Ces trois ouvrages « traitent » des mêmes thèmes : l’infiltration, la dénonciation d’opposants, l’allégeance à deux maîtres, la conversion.
Je pensais jusqu’à aujourd’hui que le pouvoir soviétique avait mené une guerre efficace à toute forme de religion et en particulier à la hiérarchie orthodoxe. Et naturellement, je m’étais étonnée de constater, dès l’effondrement de l’URSS, combien était restée vivace parmi le peuple russe, la foi et ses rituels … J’ignorais l’évolution pragmatique des relations entre l’église et le pouvoir, même au cœur de la période stalinienne la plus sombre.
Car pendant la Seconde Guerre mondiale, le régime soviétique a adopté une approche plus tolérante envers l'Église orthodoxe. Le besoin de mobiliser le soutien de la population a conduit le gouvernement à tolérer partiellement la pratique religieuse. Certains prêtres ont été autorisés à servir comme aumôniers militaires et l'Église a été autorisée à collecter des fonds et à mener des activités caritatives.
Après la mort de Staline en 1953, la politique envers la religion orthodoxe a connu des fluctuations. Les persécutions se sont atténuées, mais la surveillance et le contrôle gouvernemental sont restés. Les églises ont été autorisées à rouvrir, mais elles étaient toujours soumises à des restrictions et à une ingérence gouvernementale importante.
C’est dans ce contexte que se situe l’histoire du père Grigori …
Lieutenant de l’Armée Rouge recruté dans les services secrets à la fin de la grande Guerre patriotique, le jeune Grigori, fils d’anciens hobereaux, a reçu pour mission secrète de devenir pope, et si possible évêque, afin de dynamiter le moment venu la foi de ses ouailles de l’intérieur. Il suit donc les études au séminaire, se fait ordonner prêtre – et pour cela, il doit se marier – tient ce rôle parmi ses paroissiens pendant une vingtaine d’années. Parallèlement, il tient un fichier de toutes les personnes qui continuent à pratiquer leur foi, font baptiser leurs enfants, en dépit des directives gouvernementales.
Jusqu’au jour où sa hiérarchie militaire le rappelle à ses devoirs : ne serait-il pas « passé de l’autre côté » ? Ne se serait-il pas retourné et converti ? Aurait-il été touché par la grâce, à force de singer la liturgie, si profondément émouvante ? Qu’en sait-il lui-même ?
L’éveil d’un agent dormant des décennies après son infiltration en milieu ennemi, la porosité d’une âme plongée dans un environnement qu’il est chargé de miner de l’intérieur, la résilience des liens culturels et familiaux malgré l’endoctrinement politique sont la trame de ce roman plein d’humour et de spiritualité.

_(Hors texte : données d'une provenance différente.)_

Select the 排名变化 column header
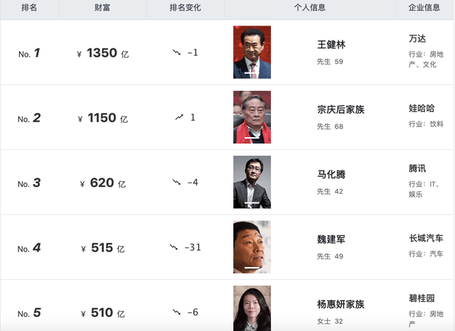(185, 8)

Je continue à explorer l'oeuvre de cet auteur français qui eut en son temps un grand succès et je glane des éléments pour mieux comprendre le comportement des Russes contemporains. Le tout d’une écriture imagée et limpide. Une leçon pratique de duplicité et une mise en garde à l’attention des candidats à l’immersion en terrain étranger.
Le Trêtre, roman de Vladimir Volkoff, réédité en 1983 chez Julliard, collection l’Age d’homme, 212 p.